Формулировки заданий:
A. Изложите фрагмент о заключении и допросах в трех предложениях.
B. Продолжите фрагмент о заключении и допросах, начав сразу после его последнего предложения.

Фрагмент текста:
Выбрать главу

Три недели не давали ложек, ели прямо из кружек и Жестяных тарелок. На завтрак — каша и бобы, на обед — чаще всего коровьи потроха и маисовая каша, которую приносили в больших глиняных чанах. Один из заключенных раскладывал холодную кашу прямо руками. Через две недели к каше стали давать снятое молоко, кусочек хлеба и кофе без сахара.

На второй или третий день начались допросы. После допроса переводили в другое помещение, где постепенно все снова собирались. На допросах присутствовали два белых и два черных сыщика, черные больше как переводчики. Каждому задавали двадцать восемь вопросов. Вот некоторые из них:

Кто рассказал вам о Конгрессе? Кто ваши друзья вне Конгресса? Читаете ли вы книги о Гане и Египте? Одобряете ли Федерацию? Ездили ли куда-нибудь и зачем? В Гану или Египет? Слушаете ли радиопередачи из Каира и Москвы? Есть ли у вас белые друзья в Федерации? Что это за дружба, с политической целью? Ходили ли вы к ним в гости, если да, то зачем? Что вы знаете о коммунизме? (Стенли ответил на этот вопрос: это правительственная система в России; тогда последовал новый вопрос: откуда вы это знаете? — узнал в школе.) Есть ли у вас оружие? Собираетесь ли вы применить насилие? (Стенли ответил: самое большое «насилие», которое предусматривается конституцией Конгресса, — это проект общих школ для белых и черных).

Самыми главными вопросами считались:

Сообщали ли вы когда-нибудь полиции о Конгрессе? А если бы Конгресс перешел к насилию, сообщили бы? Ответ «да» означал возможность быть отпущенным.

Допрос проходил пять часов, затем заключенного фотографировали и снимали отпечатки пальцев.

Первые две недели читать было нечего. Потом появились представители «морального перевооружения» и с разрешения правительства завалили заключенных брошюрами, в которых изображались молящиеся о примирении африканцы с воздетыми к небу руками. Политические заключенные презирали это движение. Но иногда ему удавалось сломить даже таких африканцев, которые долгое время не признавали компромиссов в борьбе против предрассудков и несправедливости, и превратить их в безвольные существа, которые молились за «заблуждающихся белых» и видели во всем проявление воли божьей.

Исходные материалы:

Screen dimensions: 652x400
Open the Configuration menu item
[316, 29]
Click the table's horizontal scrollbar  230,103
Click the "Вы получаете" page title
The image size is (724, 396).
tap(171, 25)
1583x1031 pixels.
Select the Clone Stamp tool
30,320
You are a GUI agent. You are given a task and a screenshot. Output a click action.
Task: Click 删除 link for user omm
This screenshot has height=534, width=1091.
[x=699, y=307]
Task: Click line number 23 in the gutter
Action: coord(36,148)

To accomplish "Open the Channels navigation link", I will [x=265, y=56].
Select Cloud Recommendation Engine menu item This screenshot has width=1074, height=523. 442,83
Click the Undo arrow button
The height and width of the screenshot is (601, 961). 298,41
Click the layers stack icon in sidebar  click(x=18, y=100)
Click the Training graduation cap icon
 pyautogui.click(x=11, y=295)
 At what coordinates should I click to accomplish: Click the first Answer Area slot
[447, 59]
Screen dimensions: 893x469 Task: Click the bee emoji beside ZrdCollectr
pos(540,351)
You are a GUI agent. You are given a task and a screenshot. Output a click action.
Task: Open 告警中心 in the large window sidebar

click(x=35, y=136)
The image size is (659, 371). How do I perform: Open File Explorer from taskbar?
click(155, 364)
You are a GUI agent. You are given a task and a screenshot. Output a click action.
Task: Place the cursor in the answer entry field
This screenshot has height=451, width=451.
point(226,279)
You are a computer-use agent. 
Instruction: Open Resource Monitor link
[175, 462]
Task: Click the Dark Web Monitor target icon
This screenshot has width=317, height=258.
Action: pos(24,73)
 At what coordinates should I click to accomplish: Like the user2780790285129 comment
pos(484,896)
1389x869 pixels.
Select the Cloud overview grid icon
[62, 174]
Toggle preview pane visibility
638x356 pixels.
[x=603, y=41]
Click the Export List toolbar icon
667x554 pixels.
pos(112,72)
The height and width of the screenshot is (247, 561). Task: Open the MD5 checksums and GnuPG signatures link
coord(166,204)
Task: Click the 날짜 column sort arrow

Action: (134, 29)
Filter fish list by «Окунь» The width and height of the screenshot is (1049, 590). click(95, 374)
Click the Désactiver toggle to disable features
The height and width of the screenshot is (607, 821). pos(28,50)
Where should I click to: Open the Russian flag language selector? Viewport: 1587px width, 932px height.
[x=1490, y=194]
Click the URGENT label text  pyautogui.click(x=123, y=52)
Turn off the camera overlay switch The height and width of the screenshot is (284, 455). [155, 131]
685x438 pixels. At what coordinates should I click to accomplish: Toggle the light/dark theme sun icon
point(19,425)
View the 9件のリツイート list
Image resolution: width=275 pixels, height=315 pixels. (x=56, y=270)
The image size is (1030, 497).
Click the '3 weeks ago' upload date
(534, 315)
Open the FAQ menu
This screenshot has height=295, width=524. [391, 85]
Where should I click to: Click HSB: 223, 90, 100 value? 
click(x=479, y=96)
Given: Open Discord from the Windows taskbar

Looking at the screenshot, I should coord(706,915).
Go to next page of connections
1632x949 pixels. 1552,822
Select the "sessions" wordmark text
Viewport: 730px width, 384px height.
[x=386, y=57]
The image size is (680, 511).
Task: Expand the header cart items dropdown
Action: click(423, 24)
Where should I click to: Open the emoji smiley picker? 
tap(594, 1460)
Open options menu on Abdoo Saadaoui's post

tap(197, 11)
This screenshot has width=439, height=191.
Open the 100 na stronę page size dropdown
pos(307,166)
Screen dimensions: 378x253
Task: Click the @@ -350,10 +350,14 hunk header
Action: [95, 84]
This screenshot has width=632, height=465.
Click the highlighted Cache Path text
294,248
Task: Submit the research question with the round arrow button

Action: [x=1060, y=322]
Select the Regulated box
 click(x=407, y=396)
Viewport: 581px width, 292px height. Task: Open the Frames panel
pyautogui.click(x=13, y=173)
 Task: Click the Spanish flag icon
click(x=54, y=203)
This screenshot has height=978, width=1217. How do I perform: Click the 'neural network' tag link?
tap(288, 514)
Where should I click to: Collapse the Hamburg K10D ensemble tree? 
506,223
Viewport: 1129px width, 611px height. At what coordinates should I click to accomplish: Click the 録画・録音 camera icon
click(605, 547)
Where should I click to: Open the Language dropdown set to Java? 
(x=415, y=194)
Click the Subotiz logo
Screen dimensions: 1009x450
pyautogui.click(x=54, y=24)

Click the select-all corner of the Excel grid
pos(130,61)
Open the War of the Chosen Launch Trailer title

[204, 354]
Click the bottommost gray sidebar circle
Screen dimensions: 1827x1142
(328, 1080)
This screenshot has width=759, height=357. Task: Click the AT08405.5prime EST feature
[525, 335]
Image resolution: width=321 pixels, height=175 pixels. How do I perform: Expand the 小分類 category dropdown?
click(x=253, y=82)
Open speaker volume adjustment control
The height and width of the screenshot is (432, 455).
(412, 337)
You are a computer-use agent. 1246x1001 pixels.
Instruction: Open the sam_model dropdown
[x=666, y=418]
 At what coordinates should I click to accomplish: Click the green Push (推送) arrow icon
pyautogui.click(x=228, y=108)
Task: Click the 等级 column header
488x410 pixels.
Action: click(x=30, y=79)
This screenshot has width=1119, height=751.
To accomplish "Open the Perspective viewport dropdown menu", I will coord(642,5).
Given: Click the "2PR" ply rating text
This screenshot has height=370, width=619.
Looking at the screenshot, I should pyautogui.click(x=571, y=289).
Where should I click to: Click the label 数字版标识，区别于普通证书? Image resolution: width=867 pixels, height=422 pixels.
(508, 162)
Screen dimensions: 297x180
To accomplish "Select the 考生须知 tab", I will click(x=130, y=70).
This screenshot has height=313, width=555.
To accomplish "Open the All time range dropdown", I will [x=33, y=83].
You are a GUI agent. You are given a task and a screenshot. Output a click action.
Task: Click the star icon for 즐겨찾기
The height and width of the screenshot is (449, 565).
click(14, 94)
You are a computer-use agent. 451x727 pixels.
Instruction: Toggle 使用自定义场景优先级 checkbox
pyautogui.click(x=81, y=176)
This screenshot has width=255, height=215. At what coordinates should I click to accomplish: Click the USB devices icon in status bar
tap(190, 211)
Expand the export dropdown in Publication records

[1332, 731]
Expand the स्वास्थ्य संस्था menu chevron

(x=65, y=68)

Ответы на задания:
A. Три недели заключенные ели без ложек, прямо из кружек и жестяных тарелок; их кормили кашей, бобами и коровьими потрохами, а позднее к каше стали давать снятое молоко, кусочек хлеба и кофе без сахара. На второй или третий день начались допросы, которые длились пять часов: каждому задавали двадцать восемь вопросов, и ответ «да» на главные из них означал возможность быть отпущенным. Первые две недели читать было нечего, затем представители «морального перевооружения» завалили заключенных брошюрами, хотя политические заключенные презирали это движение.

B.
Через пять недель стала поступать настоящая литература. Книги, которые собирали и посылали для заключенных их друзья, сначала перечитывались властями — и не без пользы: они пополняли свое образование. Диккенса, Джейна Остена и всякого рода поэзию пропускали, но такие произведения, как, например, роман Достоевского «Преступление и наказание», запрещали.

Заключенные могли помыться в душе, но полотенец при этом не полагалось. У многих, не привыкших к тюремной пище, в первые же дни началась дизентерия. Одного старика, которому было уже за 80, отпустили из тюрьмы только после месяца заключения. Когда бы в четырех бараках Кентакки ни появлялись охранники, там должна была быть абсолютная тишина. За несложенное одеяло или другое нарушение порядка виновника били прикладом. Постепенно узники привыкли к дисциплине, и нарушений не стало.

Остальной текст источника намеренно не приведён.